RECORDS SUPPLIED:
______
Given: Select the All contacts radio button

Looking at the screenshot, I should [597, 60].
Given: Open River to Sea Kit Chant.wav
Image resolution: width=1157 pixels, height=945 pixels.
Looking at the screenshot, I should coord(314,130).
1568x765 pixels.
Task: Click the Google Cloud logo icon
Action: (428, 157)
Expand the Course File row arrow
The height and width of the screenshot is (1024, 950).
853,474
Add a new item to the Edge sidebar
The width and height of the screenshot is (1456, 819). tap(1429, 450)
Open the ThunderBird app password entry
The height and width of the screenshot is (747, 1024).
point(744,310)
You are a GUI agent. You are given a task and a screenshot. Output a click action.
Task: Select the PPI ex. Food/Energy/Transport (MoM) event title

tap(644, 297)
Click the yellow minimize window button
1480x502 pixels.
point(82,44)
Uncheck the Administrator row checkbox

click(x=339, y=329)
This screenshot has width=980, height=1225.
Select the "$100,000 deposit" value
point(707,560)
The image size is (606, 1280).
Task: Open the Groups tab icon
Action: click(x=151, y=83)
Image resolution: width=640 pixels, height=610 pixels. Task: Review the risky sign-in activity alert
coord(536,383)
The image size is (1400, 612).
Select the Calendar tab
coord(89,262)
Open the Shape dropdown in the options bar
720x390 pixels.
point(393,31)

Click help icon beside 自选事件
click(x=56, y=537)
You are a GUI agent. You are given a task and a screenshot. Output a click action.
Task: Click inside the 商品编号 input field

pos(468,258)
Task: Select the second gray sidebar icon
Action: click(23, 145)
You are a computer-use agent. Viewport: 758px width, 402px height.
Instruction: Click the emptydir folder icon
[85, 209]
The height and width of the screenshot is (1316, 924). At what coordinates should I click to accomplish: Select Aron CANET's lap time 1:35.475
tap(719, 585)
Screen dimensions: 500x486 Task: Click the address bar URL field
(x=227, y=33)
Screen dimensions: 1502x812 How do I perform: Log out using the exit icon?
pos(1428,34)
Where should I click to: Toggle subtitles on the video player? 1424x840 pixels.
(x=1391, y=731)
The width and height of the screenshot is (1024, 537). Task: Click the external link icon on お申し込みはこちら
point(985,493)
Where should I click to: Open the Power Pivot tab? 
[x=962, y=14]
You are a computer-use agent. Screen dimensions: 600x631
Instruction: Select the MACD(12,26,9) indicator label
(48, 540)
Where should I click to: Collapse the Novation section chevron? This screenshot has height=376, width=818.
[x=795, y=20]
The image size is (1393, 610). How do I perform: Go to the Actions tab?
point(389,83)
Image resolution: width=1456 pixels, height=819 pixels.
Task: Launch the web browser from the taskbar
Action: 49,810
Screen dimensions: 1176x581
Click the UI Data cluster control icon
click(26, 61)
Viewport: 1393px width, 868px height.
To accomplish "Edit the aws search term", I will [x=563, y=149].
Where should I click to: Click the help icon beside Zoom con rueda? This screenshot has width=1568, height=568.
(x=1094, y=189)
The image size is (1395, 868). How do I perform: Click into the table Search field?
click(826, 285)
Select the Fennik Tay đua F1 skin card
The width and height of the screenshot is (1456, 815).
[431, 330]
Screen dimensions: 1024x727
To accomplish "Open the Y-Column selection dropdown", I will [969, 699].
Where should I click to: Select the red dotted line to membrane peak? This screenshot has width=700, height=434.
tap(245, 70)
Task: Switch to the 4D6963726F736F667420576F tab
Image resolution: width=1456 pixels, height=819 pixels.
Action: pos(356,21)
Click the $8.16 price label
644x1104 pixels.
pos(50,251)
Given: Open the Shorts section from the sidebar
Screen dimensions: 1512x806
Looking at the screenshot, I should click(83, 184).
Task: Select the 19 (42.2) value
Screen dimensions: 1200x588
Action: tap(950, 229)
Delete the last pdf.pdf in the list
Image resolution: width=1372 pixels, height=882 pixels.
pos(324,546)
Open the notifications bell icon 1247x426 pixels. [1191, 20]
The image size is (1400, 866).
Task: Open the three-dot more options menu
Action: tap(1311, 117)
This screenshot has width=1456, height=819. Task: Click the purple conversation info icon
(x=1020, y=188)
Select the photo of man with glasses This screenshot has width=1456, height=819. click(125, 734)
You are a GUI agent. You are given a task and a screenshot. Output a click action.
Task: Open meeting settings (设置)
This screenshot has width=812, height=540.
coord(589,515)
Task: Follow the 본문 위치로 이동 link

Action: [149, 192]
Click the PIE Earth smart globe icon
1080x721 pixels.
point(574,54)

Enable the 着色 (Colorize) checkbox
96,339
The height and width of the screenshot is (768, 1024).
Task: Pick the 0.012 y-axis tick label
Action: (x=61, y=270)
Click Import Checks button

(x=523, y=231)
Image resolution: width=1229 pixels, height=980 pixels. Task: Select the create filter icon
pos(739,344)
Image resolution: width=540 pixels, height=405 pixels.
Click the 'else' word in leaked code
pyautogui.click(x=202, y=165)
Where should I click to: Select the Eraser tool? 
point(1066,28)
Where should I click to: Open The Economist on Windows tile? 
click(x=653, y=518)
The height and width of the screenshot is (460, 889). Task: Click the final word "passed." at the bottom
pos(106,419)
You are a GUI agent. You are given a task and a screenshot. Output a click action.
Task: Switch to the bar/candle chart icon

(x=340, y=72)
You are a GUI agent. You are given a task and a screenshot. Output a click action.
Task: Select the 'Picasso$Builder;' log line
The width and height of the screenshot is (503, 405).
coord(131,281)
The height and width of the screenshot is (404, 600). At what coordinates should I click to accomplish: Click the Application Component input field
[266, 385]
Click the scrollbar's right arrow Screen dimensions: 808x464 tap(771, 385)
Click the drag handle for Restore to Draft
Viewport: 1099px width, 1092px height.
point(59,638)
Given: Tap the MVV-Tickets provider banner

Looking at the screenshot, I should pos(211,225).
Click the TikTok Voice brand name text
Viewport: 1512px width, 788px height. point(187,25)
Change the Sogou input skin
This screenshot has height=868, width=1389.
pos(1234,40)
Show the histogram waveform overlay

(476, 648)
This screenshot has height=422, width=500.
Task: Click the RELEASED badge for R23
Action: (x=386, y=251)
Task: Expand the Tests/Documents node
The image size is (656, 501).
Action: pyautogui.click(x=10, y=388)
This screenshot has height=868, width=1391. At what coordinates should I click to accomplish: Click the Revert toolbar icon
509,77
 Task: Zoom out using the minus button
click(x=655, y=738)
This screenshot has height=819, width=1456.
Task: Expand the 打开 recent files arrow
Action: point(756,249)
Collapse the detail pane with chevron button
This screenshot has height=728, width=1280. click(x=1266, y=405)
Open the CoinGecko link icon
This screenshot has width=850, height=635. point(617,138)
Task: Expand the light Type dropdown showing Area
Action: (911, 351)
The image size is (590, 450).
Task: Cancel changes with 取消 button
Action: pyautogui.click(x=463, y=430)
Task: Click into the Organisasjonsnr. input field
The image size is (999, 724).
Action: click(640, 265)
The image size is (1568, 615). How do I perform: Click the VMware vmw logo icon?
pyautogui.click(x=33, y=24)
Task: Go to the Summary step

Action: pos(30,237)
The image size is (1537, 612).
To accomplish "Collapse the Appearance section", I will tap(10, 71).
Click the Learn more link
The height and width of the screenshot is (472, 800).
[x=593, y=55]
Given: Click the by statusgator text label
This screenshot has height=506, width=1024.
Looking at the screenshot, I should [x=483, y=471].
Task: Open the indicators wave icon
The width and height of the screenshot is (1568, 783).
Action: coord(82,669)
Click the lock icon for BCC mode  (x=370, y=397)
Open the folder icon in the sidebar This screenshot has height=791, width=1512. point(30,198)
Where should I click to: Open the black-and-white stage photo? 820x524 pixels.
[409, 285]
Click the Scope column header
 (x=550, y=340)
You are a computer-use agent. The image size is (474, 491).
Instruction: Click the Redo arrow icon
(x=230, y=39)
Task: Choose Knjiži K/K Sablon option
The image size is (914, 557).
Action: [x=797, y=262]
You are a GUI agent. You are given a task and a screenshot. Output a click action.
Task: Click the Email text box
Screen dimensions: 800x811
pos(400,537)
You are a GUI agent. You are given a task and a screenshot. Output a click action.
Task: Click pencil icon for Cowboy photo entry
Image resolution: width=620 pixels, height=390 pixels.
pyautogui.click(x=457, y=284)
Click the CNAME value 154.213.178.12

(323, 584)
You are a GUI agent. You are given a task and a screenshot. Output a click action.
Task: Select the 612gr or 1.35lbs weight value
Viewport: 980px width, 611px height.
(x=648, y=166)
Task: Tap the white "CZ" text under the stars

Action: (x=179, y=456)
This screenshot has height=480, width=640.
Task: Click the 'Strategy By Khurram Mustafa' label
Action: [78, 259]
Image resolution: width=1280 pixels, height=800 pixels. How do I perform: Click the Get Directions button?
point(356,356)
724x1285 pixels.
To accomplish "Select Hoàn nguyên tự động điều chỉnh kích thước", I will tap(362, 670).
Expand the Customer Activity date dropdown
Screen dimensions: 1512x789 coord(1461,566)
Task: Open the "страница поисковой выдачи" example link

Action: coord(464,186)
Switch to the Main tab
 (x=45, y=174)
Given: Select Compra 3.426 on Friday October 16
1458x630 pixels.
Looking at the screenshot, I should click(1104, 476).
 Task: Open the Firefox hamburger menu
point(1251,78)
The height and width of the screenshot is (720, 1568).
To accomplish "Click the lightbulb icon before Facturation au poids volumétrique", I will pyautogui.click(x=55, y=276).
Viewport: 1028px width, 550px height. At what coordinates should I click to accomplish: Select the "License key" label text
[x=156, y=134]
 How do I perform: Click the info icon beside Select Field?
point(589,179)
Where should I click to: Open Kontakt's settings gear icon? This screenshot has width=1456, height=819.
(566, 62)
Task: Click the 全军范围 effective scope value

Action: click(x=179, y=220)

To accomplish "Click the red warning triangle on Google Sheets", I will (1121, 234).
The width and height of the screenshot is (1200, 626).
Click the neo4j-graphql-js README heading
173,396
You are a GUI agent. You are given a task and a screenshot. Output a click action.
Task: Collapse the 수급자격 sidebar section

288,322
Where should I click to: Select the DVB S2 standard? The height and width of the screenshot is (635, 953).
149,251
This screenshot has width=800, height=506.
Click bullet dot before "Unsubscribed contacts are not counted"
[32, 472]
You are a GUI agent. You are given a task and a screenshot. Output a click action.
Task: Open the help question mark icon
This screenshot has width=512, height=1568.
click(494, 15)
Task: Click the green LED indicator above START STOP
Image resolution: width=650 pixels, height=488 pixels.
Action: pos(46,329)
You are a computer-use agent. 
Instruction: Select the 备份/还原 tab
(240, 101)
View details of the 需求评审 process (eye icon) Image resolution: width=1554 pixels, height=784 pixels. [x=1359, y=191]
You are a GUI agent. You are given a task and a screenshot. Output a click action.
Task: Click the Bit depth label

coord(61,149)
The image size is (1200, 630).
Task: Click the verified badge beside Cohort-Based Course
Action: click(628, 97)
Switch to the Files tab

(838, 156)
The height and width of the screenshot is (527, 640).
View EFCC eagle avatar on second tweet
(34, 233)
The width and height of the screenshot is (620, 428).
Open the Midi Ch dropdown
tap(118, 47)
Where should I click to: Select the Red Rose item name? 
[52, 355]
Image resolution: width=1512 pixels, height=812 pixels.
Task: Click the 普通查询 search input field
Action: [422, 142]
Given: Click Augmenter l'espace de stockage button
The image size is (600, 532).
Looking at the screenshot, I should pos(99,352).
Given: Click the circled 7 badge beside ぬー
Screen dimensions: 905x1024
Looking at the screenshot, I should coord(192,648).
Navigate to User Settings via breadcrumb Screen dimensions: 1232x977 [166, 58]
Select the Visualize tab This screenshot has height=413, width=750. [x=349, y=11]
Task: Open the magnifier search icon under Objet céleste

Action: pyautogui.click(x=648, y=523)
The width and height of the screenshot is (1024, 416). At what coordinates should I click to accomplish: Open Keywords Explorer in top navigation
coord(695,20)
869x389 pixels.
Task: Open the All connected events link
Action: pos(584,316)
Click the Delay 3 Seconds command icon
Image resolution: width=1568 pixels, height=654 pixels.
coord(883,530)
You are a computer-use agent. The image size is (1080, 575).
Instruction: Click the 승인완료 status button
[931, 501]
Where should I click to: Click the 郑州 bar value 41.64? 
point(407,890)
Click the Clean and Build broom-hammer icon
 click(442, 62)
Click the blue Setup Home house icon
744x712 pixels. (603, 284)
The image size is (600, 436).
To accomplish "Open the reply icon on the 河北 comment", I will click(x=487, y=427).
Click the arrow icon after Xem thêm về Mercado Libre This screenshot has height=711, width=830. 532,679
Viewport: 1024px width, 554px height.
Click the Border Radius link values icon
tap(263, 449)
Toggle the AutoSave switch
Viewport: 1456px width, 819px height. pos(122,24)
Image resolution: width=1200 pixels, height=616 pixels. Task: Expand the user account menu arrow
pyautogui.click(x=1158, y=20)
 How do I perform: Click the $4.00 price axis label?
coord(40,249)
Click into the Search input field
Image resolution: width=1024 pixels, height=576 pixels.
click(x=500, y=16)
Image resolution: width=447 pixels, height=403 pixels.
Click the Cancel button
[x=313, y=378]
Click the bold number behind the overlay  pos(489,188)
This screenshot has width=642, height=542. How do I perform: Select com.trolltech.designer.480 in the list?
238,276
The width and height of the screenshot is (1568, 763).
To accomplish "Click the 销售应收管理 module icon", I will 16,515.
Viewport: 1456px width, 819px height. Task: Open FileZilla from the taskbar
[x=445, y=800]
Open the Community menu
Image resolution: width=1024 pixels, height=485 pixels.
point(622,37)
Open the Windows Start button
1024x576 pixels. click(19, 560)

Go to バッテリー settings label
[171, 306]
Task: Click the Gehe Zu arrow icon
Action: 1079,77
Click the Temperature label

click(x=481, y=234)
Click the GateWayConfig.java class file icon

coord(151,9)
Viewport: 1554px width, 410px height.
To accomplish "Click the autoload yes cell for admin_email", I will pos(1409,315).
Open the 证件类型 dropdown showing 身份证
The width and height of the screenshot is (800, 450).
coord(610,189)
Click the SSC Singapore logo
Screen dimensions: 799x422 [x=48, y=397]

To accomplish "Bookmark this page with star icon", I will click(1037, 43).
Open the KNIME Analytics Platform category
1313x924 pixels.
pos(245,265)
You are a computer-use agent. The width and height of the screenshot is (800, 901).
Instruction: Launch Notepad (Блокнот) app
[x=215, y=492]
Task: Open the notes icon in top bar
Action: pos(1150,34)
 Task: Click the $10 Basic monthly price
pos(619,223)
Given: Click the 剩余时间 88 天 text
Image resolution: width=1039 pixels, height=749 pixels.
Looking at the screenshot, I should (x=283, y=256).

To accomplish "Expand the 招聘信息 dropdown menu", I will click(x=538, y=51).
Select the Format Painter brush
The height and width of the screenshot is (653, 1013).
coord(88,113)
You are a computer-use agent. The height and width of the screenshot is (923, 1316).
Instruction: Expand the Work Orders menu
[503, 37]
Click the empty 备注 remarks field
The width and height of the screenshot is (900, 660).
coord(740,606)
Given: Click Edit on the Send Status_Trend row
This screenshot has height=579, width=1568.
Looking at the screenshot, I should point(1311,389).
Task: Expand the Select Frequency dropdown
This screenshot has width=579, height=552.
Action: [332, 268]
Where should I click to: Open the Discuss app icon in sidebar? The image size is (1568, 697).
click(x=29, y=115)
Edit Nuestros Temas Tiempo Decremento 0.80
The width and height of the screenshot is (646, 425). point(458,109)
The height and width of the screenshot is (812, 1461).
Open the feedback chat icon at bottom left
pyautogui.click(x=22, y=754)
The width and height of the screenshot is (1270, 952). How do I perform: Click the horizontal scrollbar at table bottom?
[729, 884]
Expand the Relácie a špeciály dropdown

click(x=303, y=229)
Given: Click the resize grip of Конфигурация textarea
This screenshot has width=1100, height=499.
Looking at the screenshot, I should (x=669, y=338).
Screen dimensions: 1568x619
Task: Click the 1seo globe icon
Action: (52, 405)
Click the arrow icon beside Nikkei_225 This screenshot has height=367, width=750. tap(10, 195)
______
PROBLEM REQUIREMENTS: Extract the items above verbatim, from the line containing "You are a computer-use agent. The width" through the line containing "Looking at the screenshot, I should (x=283, y=256).", both lines included.

REPLY TO THE EXERCISE:
You are a computer-use agent. The width and height of the screenshot is (800, 901).
Instruction: Launch Notepad (Блокнот) app
[x=215, y=492]
Task: Open the notes icon in top bar
Action: pos(1150,34)
 Task: Click the $10 Basic monthly price
pos(619,223)
Given: Click the 剩余时间 88 天 text
Image resolution: width=1039 pixels, height=749 pixels.
Looking at the screenshot, I should (x=283, y=256).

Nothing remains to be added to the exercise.